With the pictures left out, return exactly the lines from the one containing "Click the @mjanairo handle" through the end of the listing below.

>>>

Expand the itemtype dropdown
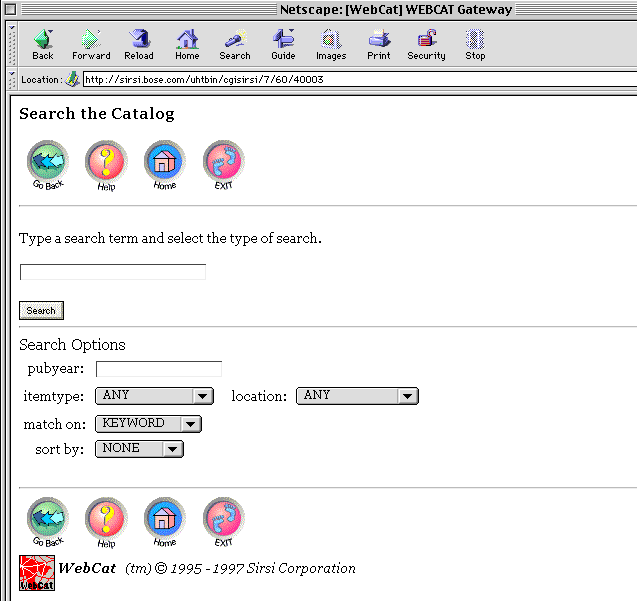Image resolution: width=637 pixels, height=601 pixels. coord(154,396)
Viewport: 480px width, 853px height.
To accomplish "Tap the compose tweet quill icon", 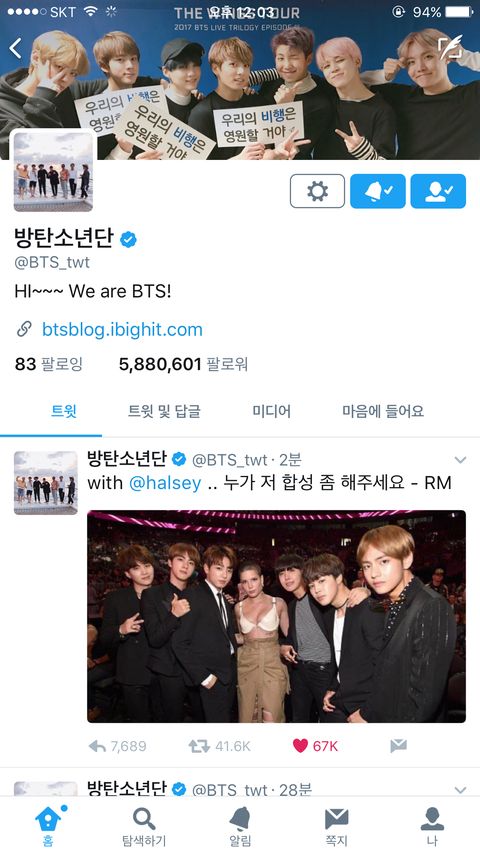I will [x=451, y=47].
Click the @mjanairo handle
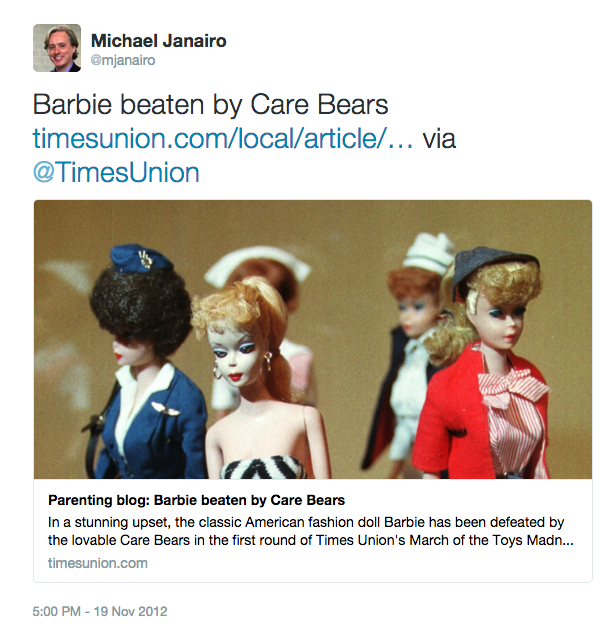Image resolution: width=615 pixels, height=626 pixels. pyautogui.click(x=123, y=60)
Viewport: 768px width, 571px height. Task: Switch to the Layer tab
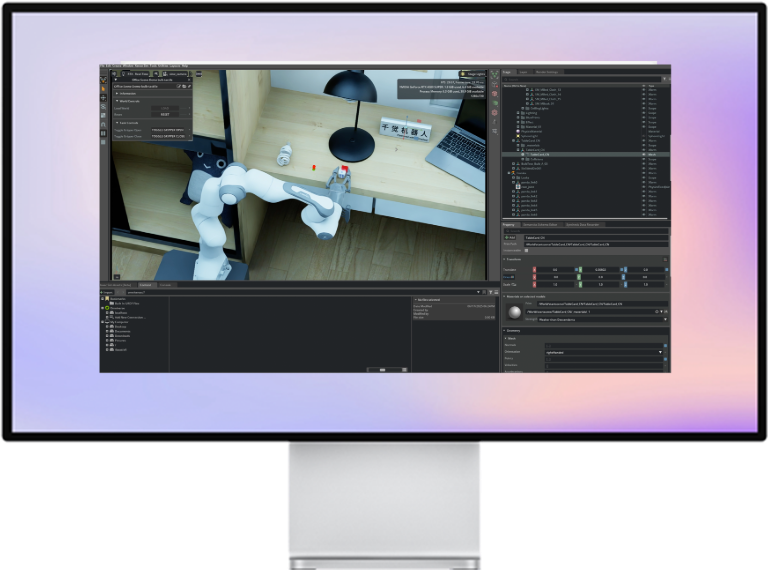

<<<

Written response:
Click the @mjanairo handle
Image resolution: width=615 pixels, height=626 pixels. pyautogui.click(x=123, y=60)
Viewport: 768px width, 571px height. Task: Switch to the Layer tab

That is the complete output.